After cherry-picking a patch, again remember to update the src/3rdparty submodule in the main module using a separate commit.

Rebase on new major version

In theory switching to a new major version could work like a minor version update, or using simple git rebase commands, but in practice it is not that simple. And most of the scripts we tried to develop to automate the process doesn't really help.

The first steps of a updating to a new major version are the same as for a minor version, but instead of a doing a merge to an existing branch, we create a new branch from the head of upstream-master. This you usually need to ask for sysadmin help for, either using JIRA or simply walking over and ask Ossi.

Once you have a new submodule branch you can rebase all the patch from the last xx-based branch. In theory you can do this with a clever three way git rebase command, but it will often fail and require you to start over. In practice I have found it the simpliest to cherry-pick each patch one at a time. This is also sufficiently tedious that you are self-encouraged to squash changes so we have fewer changes next time. To help with squashing changes, the subject of changes can be prefixed with 'FIXUP: ' to indicate it should be squashed with another change during rebase. You will also often find changes that will need to dropped and some that will need to be rewritten during this process.

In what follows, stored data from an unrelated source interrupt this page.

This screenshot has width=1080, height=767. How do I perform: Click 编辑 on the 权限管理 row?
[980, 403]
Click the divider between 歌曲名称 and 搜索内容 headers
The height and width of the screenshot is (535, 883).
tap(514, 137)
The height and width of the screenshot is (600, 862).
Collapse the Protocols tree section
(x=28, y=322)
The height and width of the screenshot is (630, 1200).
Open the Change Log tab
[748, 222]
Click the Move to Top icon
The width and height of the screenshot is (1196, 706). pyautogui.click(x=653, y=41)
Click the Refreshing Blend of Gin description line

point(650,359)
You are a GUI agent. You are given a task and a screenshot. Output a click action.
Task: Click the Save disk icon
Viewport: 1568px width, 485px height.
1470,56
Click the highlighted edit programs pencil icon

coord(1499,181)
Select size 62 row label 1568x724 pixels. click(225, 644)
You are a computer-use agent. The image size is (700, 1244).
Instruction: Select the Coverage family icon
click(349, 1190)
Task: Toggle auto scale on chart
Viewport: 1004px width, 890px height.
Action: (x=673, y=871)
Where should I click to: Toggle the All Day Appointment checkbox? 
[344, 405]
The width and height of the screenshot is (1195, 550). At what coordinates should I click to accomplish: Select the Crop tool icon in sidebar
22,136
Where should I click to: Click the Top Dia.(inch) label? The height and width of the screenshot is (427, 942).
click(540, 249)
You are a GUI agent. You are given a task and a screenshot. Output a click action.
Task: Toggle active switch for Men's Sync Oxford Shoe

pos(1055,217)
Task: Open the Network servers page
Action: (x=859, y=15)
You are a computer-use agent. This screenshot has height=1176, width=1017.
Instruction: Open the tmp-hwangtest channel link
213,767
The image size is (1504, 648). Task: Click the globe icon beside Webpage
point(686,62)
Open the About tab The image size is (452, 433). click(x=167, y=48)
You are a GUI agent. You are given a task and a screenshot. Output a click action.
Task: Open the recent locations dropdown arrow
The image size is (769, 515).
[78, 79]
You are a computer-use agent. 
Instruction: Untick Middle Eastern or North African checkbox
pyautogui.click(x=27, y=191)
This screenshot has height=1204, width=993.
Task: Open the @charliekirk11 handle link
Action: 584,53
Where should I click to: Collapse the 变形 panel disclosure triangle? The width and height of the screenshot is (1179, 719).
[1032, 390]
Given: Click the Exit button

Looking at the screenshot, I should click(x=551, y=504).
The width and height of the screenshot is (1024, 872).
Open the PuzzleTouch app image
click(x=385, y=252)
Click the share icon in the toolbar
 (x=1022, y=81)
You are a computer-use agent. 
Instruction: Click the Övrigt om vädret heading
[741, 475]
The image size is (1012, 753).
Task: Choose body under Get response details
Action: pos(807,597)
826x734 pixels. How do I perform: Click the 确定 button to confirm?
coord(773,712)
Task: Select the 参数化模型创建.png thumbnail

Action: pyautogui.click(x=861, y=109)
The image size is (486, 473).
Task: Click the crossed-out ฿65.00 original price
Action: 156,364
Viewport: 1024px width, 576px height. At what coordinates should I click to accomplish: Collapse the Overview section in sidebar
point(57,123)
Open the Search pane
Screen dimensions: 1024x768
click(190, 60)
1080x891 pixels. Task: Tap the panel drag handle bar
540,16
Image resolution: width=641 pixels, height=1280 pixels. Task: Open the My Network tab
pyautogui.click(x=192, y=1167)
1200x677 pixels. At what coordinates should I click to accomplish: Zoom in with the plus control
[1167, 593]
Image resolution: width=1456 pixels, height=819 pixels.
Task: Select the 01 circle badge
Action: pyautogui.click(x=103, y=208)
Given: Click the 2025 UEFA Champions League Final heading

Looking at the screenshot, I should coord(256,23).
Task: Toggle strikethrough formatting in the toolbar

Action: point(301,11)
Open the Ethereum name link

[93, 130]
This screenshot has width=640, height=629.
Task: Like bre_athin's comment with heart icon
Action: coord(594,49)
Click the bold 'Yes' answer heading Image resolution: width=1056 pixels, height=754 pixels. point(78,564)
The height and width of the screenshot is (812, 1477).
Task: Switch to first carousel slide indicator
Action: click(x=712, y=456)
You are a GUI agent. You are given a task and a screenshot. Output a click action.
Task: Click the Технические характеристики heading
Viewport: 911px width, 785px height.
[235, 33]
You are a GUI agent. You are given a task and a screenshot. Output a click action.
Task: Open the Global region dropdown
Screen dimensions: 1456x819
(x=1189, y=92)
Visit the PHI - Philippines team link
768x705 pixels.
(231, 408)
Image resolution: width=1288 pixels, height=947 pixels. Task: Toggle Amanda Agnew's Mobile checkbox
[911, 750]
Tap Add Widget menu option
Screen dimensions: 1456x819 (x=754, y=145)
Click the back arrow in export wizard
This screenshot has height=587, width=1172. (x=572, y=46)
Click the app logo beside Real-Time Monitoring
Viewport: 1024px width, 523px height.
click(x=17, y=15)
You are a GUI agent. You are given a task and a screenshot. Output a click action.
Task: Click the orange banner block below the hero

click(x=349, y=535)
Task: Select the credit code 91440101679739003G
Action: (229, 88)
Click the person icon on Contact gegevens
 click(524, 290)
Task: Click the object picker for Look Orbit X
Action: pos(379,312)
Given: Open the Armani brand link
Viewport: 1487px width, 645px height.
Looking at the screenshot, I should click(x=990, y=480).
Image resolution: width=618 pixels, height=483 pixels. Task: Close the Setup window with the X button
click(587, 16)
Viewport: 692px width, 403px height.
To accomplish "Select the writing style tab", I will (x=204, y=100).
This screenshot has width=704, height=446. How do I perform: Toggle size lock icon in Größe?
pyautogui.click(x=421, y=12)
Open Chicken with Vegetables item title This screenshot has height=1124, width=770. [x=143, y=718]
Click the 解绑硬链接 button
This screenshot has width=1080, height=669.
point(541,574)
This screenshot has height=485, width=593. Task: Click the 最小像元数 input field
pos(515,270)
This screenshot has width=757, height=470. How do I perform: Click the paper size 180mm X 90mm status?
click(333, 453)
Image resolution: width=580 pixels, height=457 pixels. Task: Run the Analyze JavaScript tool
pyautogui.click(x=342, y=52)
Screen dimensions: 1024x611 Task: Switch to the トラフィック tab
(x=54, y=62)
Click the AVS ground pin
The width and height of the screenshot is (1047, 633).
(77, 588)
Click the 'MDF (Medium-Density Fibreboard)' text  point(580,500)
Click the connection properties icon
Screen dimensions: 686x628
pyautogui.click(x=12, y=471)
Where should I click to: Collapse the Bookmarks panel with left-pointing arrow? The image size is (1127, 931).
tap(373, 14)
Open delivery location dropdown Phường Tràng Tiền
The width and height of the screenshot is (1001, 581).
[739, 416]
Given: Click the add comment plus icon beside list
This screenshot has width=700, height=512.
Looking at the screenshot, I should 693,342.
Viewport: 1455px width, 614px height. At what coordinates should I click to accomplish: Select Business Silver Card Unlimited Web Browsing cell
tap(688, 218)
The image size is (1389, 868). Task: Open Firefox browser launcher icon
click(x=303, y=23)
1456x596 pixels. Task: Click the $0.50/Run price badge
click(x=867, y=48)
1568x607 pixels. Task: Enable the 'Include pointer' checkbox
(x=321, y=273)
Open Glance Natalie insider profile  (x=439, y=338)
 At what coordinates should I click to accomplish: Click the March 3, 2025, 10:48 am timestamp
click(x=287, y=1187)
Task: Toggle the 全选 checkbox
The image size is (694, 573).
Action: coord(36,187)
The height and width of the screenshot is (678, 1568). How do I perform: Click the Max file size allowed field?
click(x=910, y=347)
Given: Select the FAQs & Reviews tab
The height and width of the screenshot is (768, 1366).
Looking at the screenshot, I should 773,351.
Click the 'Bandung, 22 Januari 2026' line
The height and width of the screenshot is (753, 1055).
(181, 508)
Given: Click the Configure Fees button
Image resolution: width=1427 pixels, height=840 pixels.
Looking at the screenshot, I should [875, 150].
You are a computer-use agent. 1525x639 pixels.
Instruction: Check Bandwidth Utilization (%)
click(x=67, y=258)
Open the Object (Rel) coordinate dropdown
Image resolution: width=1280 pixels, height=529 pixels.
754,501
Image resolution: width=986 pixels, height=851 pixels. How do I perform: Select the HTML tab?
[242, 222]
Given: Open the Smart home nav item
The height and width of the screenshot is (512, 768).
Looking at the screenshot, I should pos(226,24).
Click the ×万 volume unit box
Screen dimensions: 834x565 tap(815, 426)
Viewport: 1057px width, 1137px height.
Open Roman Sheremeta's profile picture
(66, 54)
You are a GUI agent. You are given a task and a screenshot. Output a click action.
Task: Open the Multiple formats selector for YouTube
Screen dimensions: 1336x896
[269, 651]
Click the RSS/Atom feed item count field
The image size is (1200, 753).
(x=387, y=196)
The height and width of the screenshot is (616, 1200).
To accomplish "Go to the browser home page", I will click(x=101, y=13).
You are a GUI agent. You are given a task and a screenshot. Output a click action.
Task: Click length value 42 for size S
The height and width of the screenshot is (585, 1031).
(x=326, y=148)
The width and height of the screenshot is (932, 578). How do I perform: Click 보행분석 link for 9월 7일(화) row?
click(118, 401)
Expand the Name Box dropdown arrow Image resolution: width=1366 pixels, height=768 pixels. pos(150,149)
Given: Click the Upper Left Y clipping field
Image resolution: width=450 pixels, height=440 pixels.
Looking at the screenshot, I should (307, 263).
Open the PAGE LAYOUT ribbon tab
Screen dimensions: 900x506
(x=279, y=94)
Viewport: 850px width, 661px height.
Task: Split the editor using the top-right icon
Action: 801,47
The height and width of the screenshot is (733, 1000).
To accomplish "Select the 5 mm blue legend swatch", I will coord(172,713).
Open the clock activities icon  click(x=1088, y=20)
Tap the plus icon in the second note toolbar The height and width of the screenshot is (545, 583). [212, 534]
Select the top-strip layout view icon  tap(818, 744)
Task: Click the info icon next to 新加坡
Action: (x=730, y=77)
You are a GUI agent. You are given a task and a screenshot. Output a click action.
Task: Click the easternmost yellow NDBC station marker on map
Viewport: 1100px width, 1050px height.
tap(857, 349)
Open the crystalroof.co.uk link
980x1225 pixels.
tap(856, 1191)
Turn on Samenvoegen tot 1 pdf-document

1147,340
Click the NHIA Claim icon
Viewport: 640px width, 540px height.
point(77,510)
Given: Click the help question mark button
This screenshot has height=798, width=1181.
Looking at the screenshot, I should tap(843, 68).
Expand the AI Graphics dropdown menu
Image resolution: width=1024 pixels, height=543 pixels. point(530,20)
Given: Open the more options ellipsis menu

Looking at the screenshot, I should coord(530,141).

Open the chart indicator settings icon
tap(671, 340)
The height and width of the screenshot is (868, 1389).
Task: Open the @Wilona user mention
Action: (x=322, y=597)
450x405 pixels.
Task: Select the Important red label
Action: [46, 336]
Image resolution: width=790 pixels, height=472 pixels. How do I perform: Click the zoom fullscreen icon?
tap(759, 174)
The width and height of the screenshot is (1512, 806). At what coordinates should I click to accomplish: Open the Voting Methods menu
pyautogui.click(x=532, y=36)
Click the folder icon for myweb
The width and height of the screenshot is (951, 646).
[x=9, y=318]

Note that due to Chromium changing directory structures and implementing new features, you will almost always also need to update take_snapshot.py to include new modules, or strip out new large source or resource additions that we don't need.

Once the submodule is done the core module needs to be updated. The API always changes and there are always new methods added, methods removed and methods that changes the number of arguments. Trivial adaptations to a new API can be grouped together in a single commit, but if something major needs to be reworked it is often better as a separate change that can reviewed separately, even if it is not functional separately.

Note there are circular dependencies in fixing patches against the chromium submodule and in the webengine core module. In practice I often do a trial run merge to resolve these issues before doing a real rebase. A trial run can be done using a merge like with a chromium patch update, and brutally disable or hack around any big changes, until you can get the most basic version compiling. This helps establish exactly what needs to be included in take_snapshot.py when doing the real commit to upstream-master, and having run into all the compile issues also means you will have discovered if any of our patches can't or shouldn't be merged the trivial way.

If you are doing merges two versions up like from 65 to 67, you can do the merge run 66 and the full rebase on 67, that way you deal with fewer changes to resolve and adapt to at a time.

For Chromium merges it is beneficial to use the conflictstyle diff3, for instance "git config merge.conflictstyle diff3". This will give you both the common ancestor of the conflicting changes and each change making it much easier to see what is conflicting if you don't know the original change to begin with.